Basically, I’m afraid that somewhere in all that literature I will find the Tolkien mythological version of midichlorians and my decades long fortress of refuge and wonder in Tolkien’s world will crumble to dust around me.
I have found, however that I don’t need those other works. There is plenty to keep me busy reading The Hobbit and The Lord of the Rings.
I will try to keep my comments about The Fellowship of the Ring in particular but I may bring in parts of later books if it makes sense.
Tolkien is obviously drawing heavily on legend from around the world, both in theme and content. The Norse, in particular are paid homage to at seemingly every turn. The dwarves, with their love of mines and precious stones and metals and their long beards and blustery attitudes come straight from Norse mythology. As do the elves with their willowy, carefree but sometimes quite sinister demeanor. Gandalf is Odin in all but name, including the hat and staff, his propensity to wander around wearing gray clothing, even down to his giving his own life to save the world — though the means by which he gives his life is much changed.

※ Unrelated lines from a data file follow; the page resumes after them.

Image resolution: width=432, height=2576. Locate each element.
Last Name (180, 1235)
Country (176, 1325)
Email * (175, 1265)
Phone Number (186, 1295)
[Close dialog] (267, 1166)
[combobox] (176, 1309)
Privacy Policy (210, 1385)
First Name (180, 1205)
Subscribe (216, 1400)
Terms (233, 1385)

Tom Bombadil is the Irish Green Man. He wanders about the countryside, older than the hills and takes care of things that grow.
The elves, also, have hints of the Irish legends of the sidhe, with Galadriel being a direct parallel with the Summer Queen. Their perilous nature is hinted at greatly in the way in which Boromir and Gimli warn the company about accepting gifts from them and Frodo mentions on several occasions that the advice of an elf is not always the answer you were looking for. What I find interesting is that Tolkien succeeded in making the elves both perilous, scary, and dispensing with advice of dubious consequence and clarity while also making them wise, kind and generous. They are also frequently misguided and unable to change. Galadriel tells Frodo that his “coming to [them] is as the footsteps of doom,” because at the moment that Frodo enters Lothlorien only two possible futures await the elves. Either Frodo will fail, the Ring will fall into the hands of Sauron once again and his strength will be used to enslave the elves, or Frodo will succeed and the destruction of the Ring will herald the end of the elves power in Middle Earth. They will begin to diminish and will no longer be a force of good and power in the world.
The elves also have names that all sharply connote divinity in some way. The Hebrew suffix ‘El’ meaning God (found in so many real world names like Michael, Daniel, Joel, etc.) is found in nearly all of the elven names: Galadriel, Elrond, Glorfindel, Elberreth. The elven names also hark back to different real world cultures, Celeborn and Haldir are obviously of Irish origin while Thranduil and Legolas are much more in line with the Norse traditions of the fae. These names also line up with the cultures of the elves — Lothlorien elves being much more mysterious and nebulous than their more jovial and physically dangerous Mirkwood cousins.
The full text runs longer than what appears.